The most famous female in American history was born at a Parisian dinner party. Late one night in 1865, according to Frederique-August Bartholdi (the genius who eventually designed the Statue of Liberty) a group of French intellectuals were lamenting the lack of democracy in France. Napoleon III was the autocratic head of state, and the men at the table voiced their admiration for the US, which had just emerged from the civil war with its republic intact. Bartholdi later wrote that Edouard Rene Lefebvre de Laboulaye, a noted scholar and jurist, suggested that the French should make a grand gesture: give the people of the US an enormous statue to commemorate the centennial of the Declaration of Independence. The statue would symbolize the long friendship between the two nations; and show, he hoped, that the French value human liberty as much as the Americans.
It took over 20 years of intense labor, and the participation of some of the biggest names of the 19th century, to turn this wine-launched idea into a reality. The biggest problem was money. It was decided that the French and the Americans would share the cost of the massive statue (which was to be larger than the legendary Colossus of Rhodes) with the French paying for the statue itself, and the Americans funding the construction of an appropriate base.

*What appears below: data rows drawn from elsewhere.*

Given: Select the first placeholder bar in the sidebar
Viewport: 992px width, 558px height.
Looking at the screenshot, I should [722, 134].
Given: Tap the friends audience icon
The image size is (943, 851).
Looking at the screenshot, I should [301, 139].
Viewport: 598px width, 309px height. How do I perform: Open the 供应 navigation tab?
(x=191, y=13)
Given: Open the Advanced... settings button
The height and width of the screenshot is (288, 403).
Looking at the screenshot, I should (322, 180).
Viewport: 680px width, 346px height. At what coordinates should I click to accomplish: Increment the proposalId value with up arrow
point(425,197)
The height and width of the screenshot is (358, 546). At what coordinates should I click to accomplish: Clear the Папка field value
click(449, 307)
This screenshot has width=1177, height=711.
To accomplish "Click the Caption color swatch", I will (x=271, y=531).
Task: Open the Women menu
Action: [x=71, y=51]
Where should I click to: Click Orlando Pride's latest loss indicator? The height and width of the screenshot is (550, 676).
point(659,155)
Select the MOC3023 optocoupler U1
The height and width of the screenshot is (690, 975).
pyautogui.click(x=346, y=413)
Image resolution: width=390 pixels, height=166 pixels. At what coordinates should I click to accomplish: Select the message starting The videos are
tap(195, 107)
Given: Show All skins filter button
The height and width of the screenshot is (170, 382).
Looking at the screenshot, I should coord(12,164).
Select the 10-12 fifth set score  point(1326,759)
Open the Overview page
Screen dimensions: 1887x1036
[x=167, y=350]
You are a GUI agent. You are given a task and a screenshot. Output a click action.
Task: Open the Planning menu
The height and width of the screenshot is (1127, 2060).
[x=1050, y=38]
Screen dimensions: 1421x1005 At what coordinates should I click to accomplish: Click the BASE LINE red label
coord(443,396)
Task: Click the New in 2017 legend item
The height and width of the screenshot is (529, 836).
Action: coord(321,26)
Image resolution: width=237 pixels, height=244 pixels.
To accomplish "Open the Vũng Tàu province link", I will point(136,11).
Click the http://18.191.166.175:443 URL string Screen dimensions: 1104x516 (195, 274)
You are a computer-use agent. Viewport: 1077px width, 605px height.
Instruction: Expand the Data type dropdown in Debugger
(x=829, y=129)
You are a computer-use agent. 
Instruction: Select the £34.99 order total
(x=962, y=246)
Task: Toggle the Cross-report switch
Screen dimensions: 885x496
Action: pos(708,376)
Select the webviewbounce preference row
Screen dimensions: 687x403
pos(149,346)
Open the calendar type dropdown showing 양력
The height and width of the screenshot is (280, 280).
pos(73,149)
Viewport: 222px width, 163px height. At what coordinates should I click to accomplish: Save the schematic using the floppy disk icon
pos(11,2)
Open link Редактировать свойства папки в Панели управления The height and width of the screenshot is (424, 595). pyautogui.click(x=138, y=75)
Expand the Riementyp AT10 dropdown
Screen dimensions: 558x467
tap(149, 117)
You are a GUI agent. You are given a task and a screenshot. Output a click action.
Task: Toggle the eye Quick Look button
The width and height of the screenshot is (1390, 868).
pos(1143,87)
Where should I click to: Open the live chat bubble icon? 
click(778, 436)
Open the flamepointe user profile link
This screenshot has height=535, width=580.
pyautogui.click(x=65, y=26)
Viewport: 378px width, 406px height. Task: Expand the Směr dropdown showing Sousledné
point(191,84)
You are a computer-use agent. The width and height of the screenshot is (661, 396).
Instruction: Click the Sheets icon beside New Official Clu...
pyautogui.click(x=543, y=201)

In 1875 (after the Third Republic was founded in France, making it easier to get such a "pro-democracy" project off the ground), the Franco-American Union was formed with members from both nations dedicated to raising money for the project.

But while the French were moving ahead with their half of the bargain, money raising in the US had ground to a halt. In the grips of a deep depression, many in the States felt the project was frivolous. Congress scuttled a bill to appropriate $100,000 for the base and the Governor of New York vetoed a grant of $50,000. Bartholdi had journeyed to America to scout out a place for the base and enlist the help of such luminaries as President Ulysses S. Grant, Henry Wadsworth Longfellow, Horace Greeley, and Senator Charles Sumner but for the most part, America's more affluent citizens turned their back on the project.
Enter a young newspaper publisher named Joseph Pulitzer. Pulitzer felt that he could help create this great monument, and also raise the profile of his fledgling newspaper, the World. He called upon his readers, mostly recent immigrants, to champion the statue and excoriated the richer citizens, in fire-breathing editorials, for their selfishness. Promising that every single donor who sent in money to the newspaper would have his named printed in the World—no matter how small the donation—Pulitzer swiftly raised $100,000 for the project (thanks to more than 120,000 individual contributions) and increased the circulation of the World by almost 50,000 copies. Architect Richard Morris Hunt could finally pour the 24,000 tons of concrete (the largest single mass ever to be poured at that time) to create the base.
On October 28, 1886 (11 years late) the statue was “unveiled” with Bartholdi, members of the Franco-American committee and Joseph Pulitzer in attendance. In 1903, a bronze plaque with Emma Lazarus' poem The New Colossus inscribed upon it was attached to the pedestal, and ever since the Statue has presided over the harbor, as both a symbol of enlightenment and welcome to the millions of immigrants and visitors who have sailed beneath her upraised torch.